Task to complete:
Using the material below, print a verbatim copy of every line from the one containing "Task: Click the" through the one containing "Image resolution: width=540", inclusive, and omit the pictures.

** Opening Input material block **

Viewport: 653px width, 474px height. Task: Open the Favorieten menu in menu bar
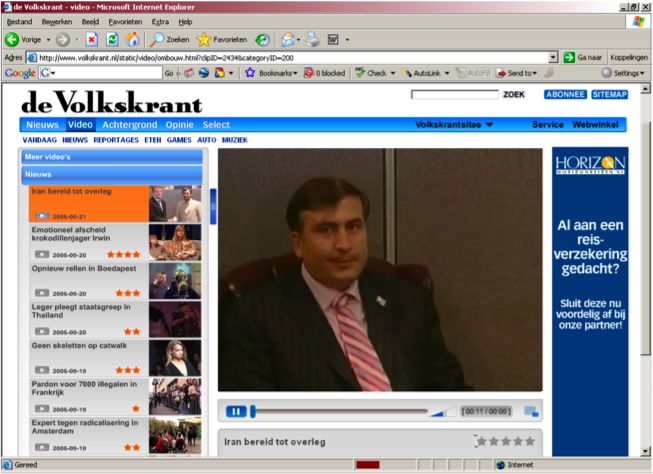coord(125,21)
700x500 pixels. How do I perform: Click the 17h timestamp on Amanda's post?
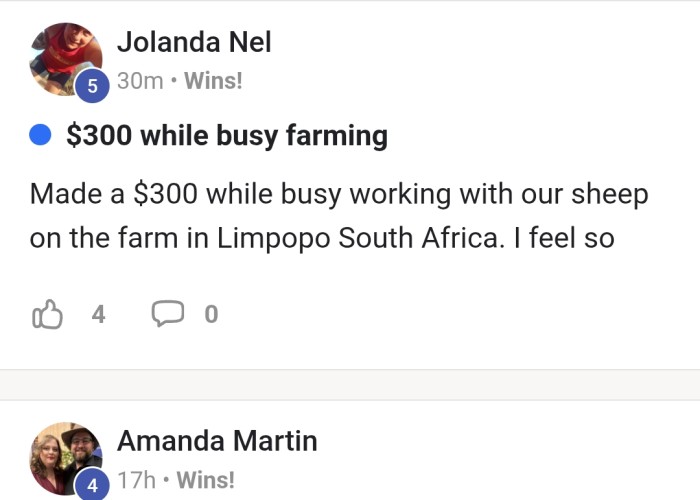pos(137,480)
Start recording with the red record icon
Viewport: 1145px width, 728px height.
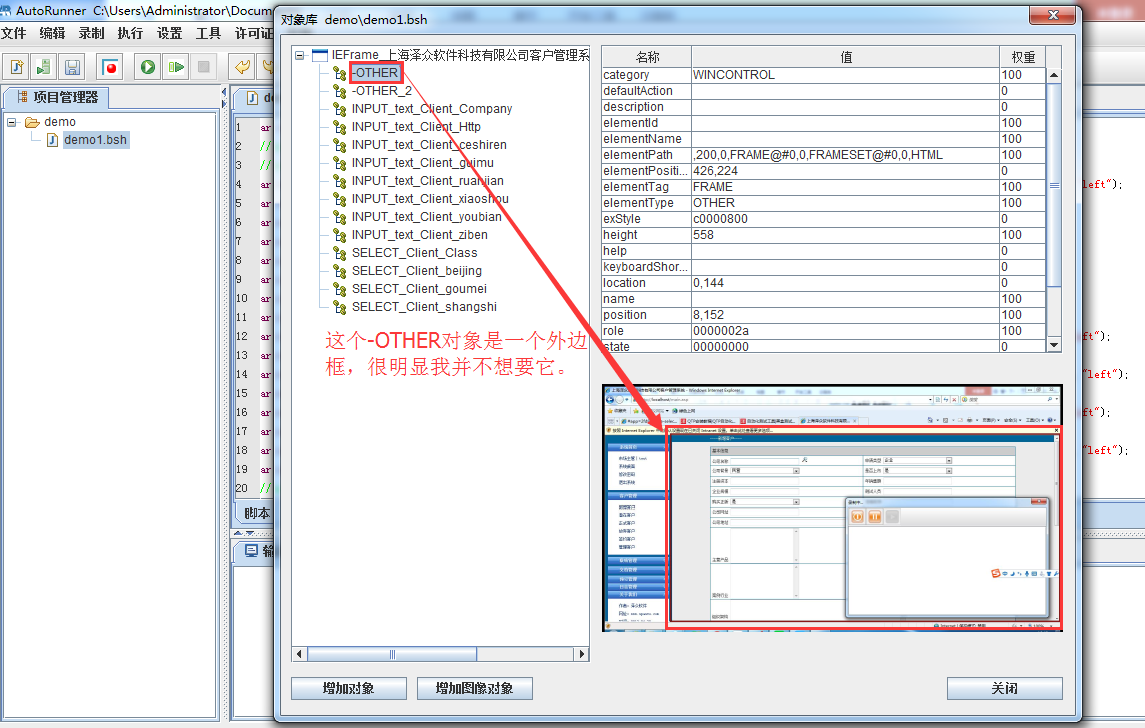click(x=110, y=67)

** Closing Input material block **
** Opening Input material block **

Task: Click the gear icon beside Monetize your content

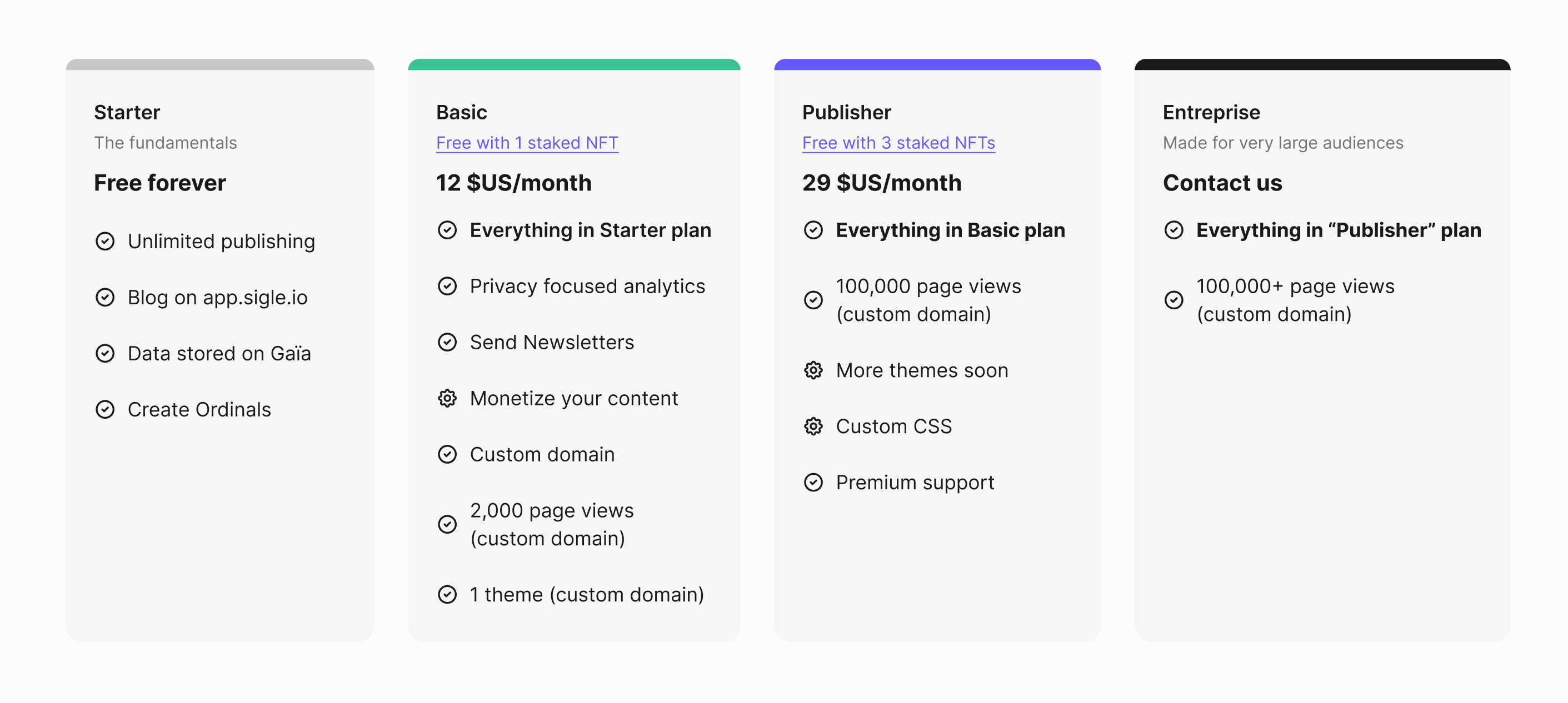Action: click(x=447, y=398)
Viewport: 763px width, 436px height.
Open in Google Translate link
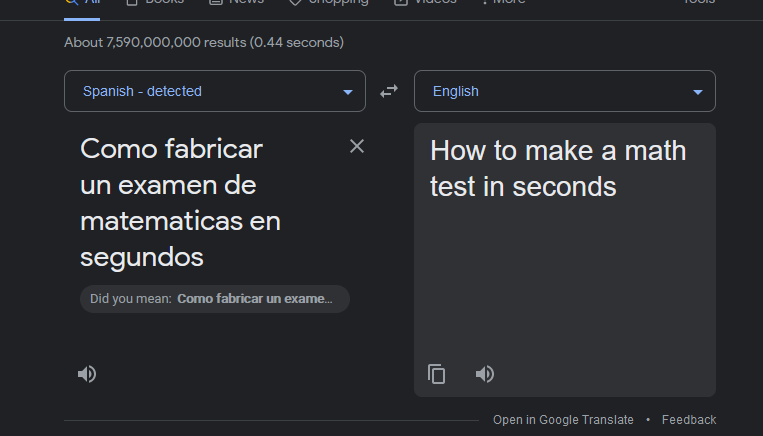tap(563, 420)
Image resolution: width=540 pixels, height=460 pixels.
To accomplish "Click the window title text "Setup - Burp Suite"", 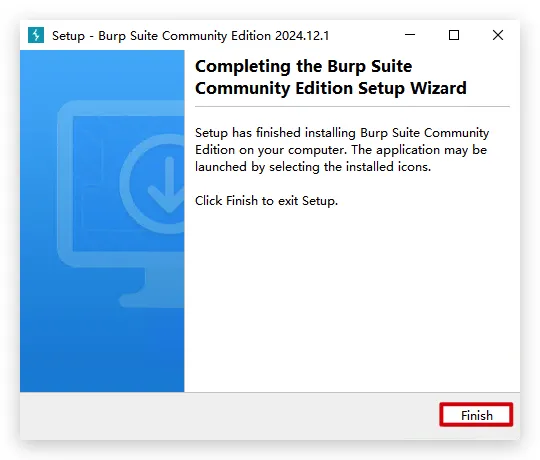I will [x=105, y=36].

** Closing Input material block **

Task answer:
Task: Click the gear icon beside Monetize your content

Action: click(x=447, y=398)
Viewport: 763px width, 436px height.
Open in Google Translate link
tap(563, 420)
Image resolution: width=540 pixels, height=460 pixels.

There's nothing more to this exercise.